Als Eduard von der verregneten Leichenfeier ins Schloß zurückfuhr, in der Ecke des geschlossenen Wagens, nahm er den Tschako ab und fuhr glättend über den Scheitel. – War nicht übermäßig schlimm, dachte er. Hatte mir diese Schaustellerei eigentlich gräßlicher vorgestellt. Schließlich ist's doch nur wie Parade, und bißchen begaffter wie Kaisers Geburtstag … Bloß die Fahrerei hinaus war horribel. Enfin, der alte Öhlke hat ganz vernünftig geredet, bißchen lang, aber ohne viel Schwindel. Stefan ist eher zu kurz gekommen, war doch eine Art Herzensmensch! Was wird nur aus seiner langen Geigerin? War nicht zuletzt auch ein Kind da? … Mathilde scheint gar enttäuscht, sogar der Versuch, publice zu schluchzen, mißlang. Dazu heiratet man diesen Heinrich, lust- und kinderloses Bett, damit dann vierzigjährige apanagierte Witwenschaft folgt statt Regiererei? Arme Familie. Wenn wir's hätten, meinetwegen könnte sie kriegen, was sie für zweite Ehe brauchte! … Papa ist allerdings für Sparen. Hat ganz recht. Schließlich tragen's doch irgendwo die Leute … Nein! Nichts einreden. Veränderung ist zu deutlich. Gut, daß er sich schließlich bereden ließ, zu Haus zu bleiben, bei dem Wetter! Letztes Mal, das war doch schon März? Vor sechs Wochen oder sieben, wie wir Untern Linden speisten, und er war extra rübergekommen, mich zur Räson zu bringen. Wie rührend ihm so was mißlingt! Kann einfach nicht befehlen, wo er liebt. Hätten wir hier auch diese großmäuligen Epitheta wie in Berlin, den würde man den Gütigen nennen! Blauer Abgrund, diese Augen, wie wenn man in den Himmel reitet …

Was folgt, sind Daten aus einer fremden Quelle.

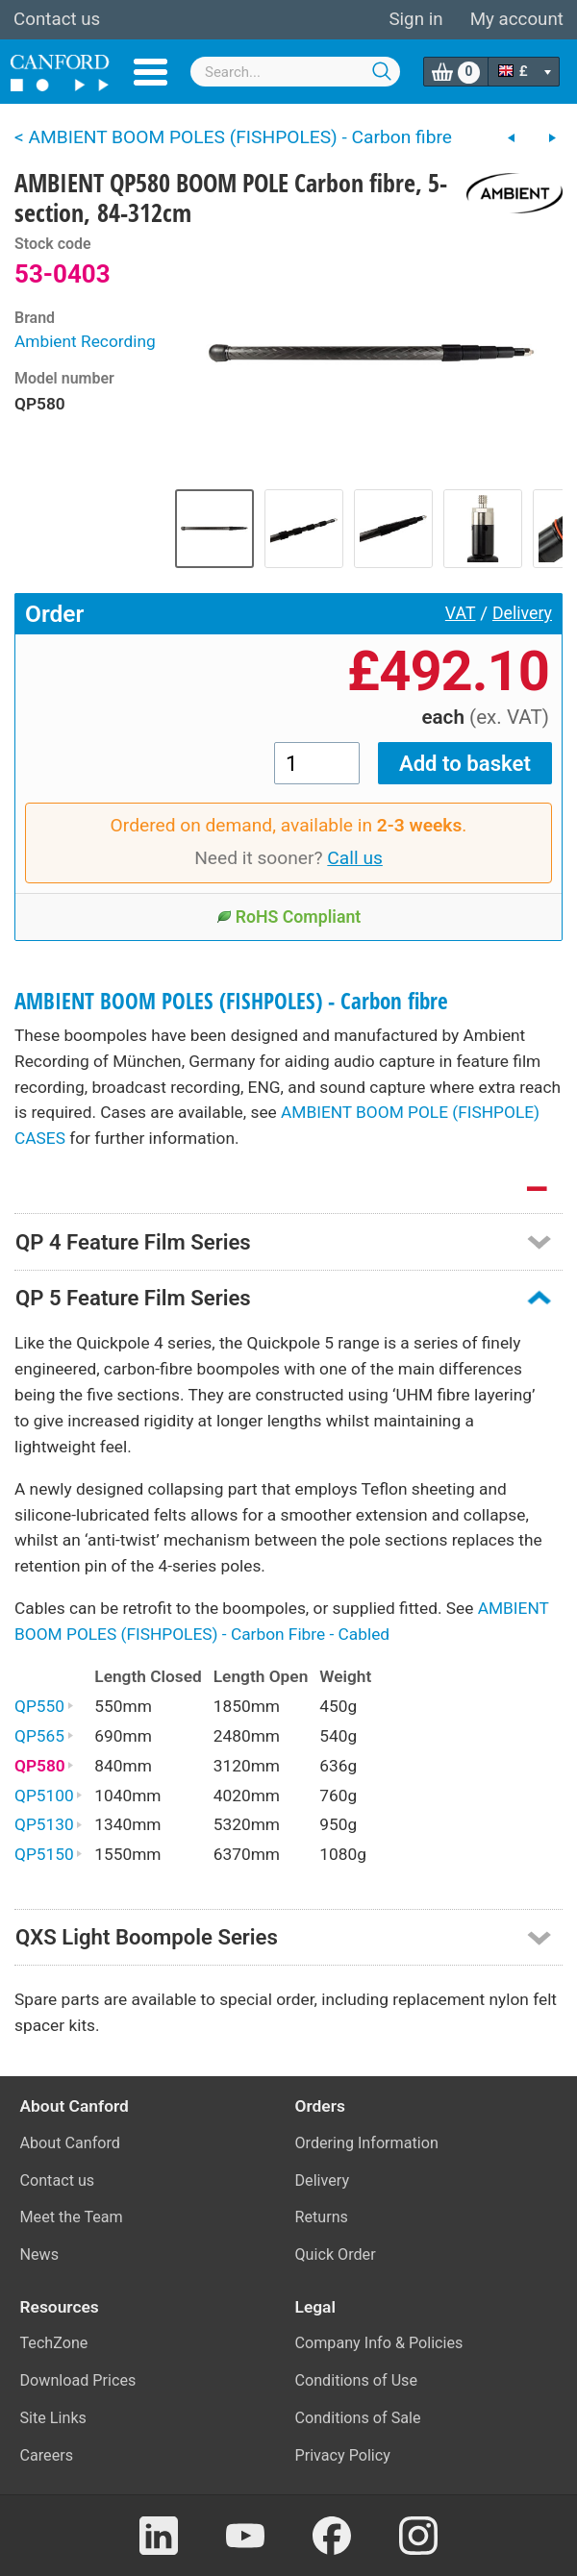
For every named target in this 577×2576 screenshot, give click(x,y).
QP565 (44, 1736)
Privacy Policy (342, 2455)
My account (517, 19)
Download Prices (78, 2380)
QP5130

Der Wagen und die ihm folgten, hatten die inneren Straßen des Städtchens erreicht, deren breite Einstöckigkeit die Wagen allen Fensterblicken aussetzte, und so setzte Eduard den Tschako wieder auf, rückte sich grade, raffte das düster entschlossene Gesicht auf, das die Leute nach dem Begräbnis vom Thronfolger erwarten dürften, fing an zu grüßen und versuchte den Ausdruck der Leute zu studieren, soweit es die heroische Gemessenheit seinem Blicke erlaubte, die er in völlig hergestelltem ironischen Gleichgewichte kundgab.

– Breite Köpfe, dachte er, mehr platt als hoch, mitteldeutsch bockig, Mißtrauen nur langsam weichend. Und doch so schwer movibel, weil dynastisch bis zum Irrsinn! … Dauernd diese edle Schloßstraße? Zum Auswachsen! Drei Monat Urlaub jedes Jahr, sonst nehm' ich meinen Abschied, wie Wilhelm so hübsch zu Bismarck sagte … Da steht schon der gute Tauernheim im Portale! Schluß. Abstellen. Geschäfte.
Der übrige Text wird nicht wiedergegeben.